Content starts
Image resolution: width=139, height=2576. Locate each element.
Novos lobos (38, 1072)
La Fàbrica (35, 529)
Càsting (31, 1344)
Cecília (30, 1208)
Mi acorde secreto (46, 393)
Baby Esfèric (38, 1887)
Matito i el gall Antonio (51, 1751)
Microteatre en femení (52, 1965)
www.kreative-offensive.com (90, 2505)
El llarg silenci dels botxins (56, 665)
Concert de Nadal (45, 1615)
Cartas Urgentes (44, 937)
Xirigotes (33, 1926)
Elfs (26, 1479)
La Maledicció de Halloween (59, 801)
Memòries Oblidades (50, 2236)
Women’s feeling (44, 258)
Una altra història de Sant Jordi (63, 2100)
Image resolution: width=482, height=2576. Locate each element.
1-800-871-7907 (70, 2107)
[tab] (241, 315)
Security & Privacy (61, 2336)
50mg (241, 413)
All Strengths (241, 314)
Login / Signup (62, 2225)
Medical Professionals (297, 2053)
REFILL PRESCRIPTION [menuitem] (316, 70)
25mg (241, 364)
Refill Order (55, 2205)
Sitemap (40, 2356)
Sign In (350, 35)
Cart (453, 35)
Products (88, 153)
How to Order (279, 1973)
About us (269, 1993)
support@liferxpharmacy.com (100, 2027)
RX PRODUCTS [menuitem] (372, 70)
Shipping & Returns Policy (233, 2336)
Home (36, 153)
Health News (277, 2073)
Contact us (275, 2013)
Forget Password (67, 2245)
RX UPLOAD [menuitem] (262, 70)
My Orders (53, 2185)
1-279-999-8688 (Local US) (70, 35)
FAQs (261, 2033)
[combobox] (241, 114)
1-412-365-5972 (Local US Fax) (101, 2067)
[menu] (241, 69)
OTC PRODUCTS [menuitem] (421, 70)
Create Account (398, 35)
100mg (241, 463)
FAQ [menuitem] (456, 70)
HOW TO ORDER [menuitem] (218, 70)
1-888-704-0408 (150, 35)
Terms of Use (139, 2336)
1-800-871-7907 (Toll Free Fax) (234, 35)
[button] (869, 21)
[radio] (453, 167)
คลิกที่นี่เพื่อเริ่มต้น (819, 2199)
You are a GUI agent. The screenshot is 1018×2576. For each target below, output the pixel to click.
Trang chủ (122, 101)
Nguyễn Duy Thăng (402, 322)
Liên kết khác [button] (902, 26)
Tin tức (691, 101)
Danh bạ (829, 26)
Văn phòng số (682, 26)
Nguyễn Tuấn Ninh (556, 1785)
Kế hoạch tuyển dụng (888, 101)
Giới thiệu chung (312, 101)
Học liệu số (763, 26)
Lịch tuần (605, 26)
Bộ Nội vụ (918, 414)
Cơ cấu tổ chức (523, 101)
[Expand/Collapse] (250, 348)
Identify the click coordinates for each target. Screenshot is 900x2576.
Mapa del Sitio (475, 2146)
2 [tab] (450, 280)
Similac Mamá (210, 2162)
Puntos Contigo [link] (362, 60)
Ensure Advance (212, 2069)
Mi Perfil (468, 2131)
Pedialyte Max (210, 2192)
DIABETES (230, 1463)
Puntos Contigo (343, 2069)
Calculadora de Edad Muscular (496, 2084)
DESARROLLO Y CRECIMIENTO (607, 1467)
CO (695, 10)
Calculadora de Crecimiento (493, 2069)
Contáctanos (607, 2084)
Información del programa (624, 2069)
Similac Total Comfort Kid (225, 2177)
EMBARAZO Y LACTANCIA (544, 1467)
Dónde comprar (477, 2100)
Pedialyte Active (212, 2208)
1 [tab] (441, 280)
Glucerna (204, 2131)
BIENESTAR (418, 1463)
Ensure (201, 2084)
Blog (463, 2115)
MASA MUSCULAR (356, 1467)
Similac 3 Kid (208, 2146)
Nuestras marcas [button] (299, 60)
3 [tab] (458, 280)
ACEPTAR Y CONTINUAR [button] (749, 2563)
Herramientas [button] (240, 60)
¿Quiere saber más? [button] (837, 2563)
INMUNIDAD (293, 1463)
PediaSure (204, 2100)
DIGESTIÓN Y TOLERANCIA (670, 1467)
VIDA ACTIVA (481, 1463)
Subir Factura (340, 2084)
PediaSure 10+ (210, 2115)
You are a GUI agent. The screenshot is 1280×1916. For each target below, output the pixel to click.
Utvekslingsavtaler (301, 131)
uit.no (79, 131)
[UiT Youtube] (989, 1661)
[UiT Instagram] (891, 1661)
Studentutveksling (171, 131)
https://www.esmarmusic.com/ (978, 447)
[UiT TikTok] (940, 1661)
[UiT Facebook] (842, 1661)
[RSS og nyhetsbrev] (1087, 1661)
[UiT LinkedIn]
Content ends
## BRIEF:
Exactly and only the lines from the one containing "Pedialyte Active (212, 2208)" through the end of the material are to be reproduced, both ends included.

## WRITTEN ANSWER:
Pedialyte Active (212, 2208)
1 [tab] (441, 280)
Glucerna (204, 2131)
BIENESTAR (418, 1463)
Ensure (201, 2084)
Blog (463, 2115)
MASA MUSCULAR (356, 1467)
Similac 3 Kid (208, 2146)
Nuestras marcas [button] (299, 60)
3 [tab] (458, 280)
ACEPTAR Y CONTINUAR [button] (749, 2563)
Herramientas [button] (240, 60)
¿Quiere saber más? [button] (837, 2563)
INMUNIDAD (293, 1463)
PediaSure (204, 2100)
DIGESTIÓN Y TOLERANCIA (670, 1467)
VIDA ACTIVA (481, 1463)
Subir Factura (340, 2084)
PediaSure 10+ (210, 2115)
You are a GUI agent. The screenshot is 1280×1916. For each target below, output the pixel to click.
Utvekslingsavtaler (301, 131)
uit.no (79, 131)
[UiT Youtube] (989, 1661)
[UiT Instagram] (891, 1661)
Studentutveksling (171, 131)
https://www.esmarmusic.com/ (978, 447)
[UiT TikTok] (940, 1661)
[UiT Facebook] (842, 1661)
[RSS og nyhetsbrev] (1087, 1661)
[UiT LinkedIn]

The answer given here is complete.